Pettell of CropLife claims that the concentrations of neonics that Morrissey finds are too low to have any effect on aquatic insects. Industry studies on the water flea show that there is no danger to aquatic insects or wildlife. Pettell may be correct in his remarks about Morrissey's findings but the industry studies are themselves an example of slanted science. The water flea is according to Morrissey compared to other insects tested on average about 1,000 times less sensitive to neonics. She also complained that compared to the aquatic insects that birds like to eat it is between 10,000 and 100,000 less sensitive. If Morrissey is correct it is hardly surprising that the water flea is not hurt by the neonics in the water.

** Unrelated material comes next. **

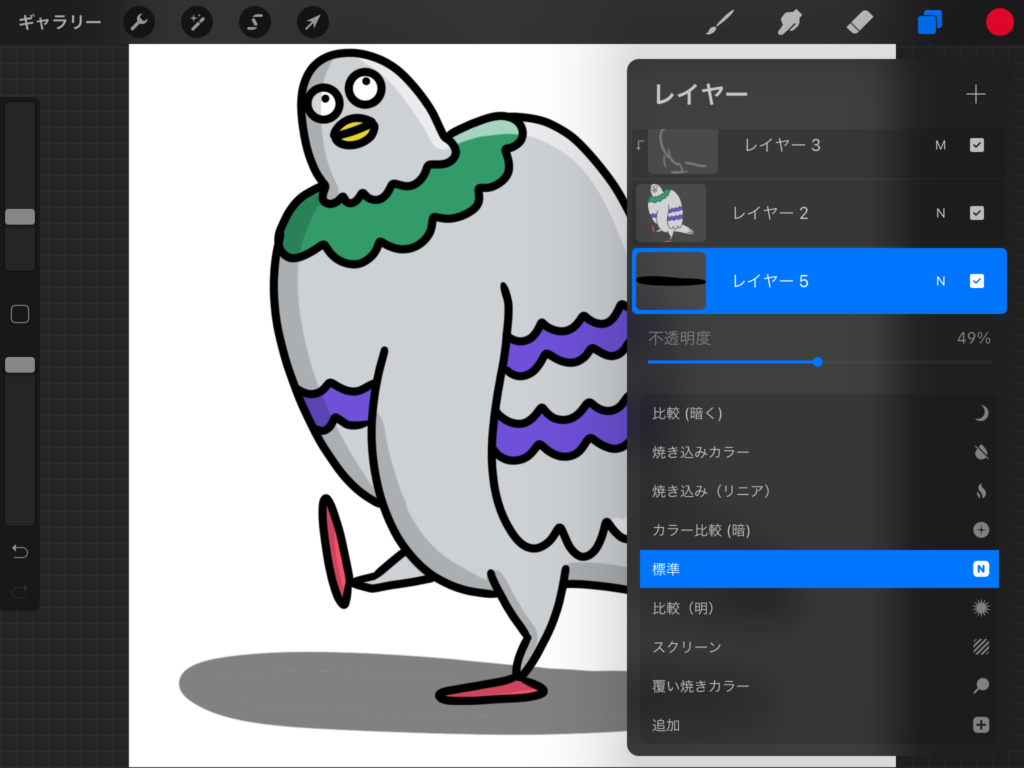Open the Actions wrench menu

(x=138, y=21)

 Even if the pesticides are not banned at the very least their use should be restricted. As seed coatings they are used as a prophylactic even in fields where there are no insect infestations. In Canada all canola and corn seeds are coated and they are used in seeds of some other crops as well such as soybeans. A recent report of the Task Force on Systemic Pesticides analyzes 800 different studies and concluded that pesticides including neonics are having widespread effects on ecosystems far beyond killing crop pests. The scientists involved recommend that there should be a plan for a global phasing out of the chemicals or at the very least a plan that would see farmers use pesticides only when their crops actually are threatened by insect pests.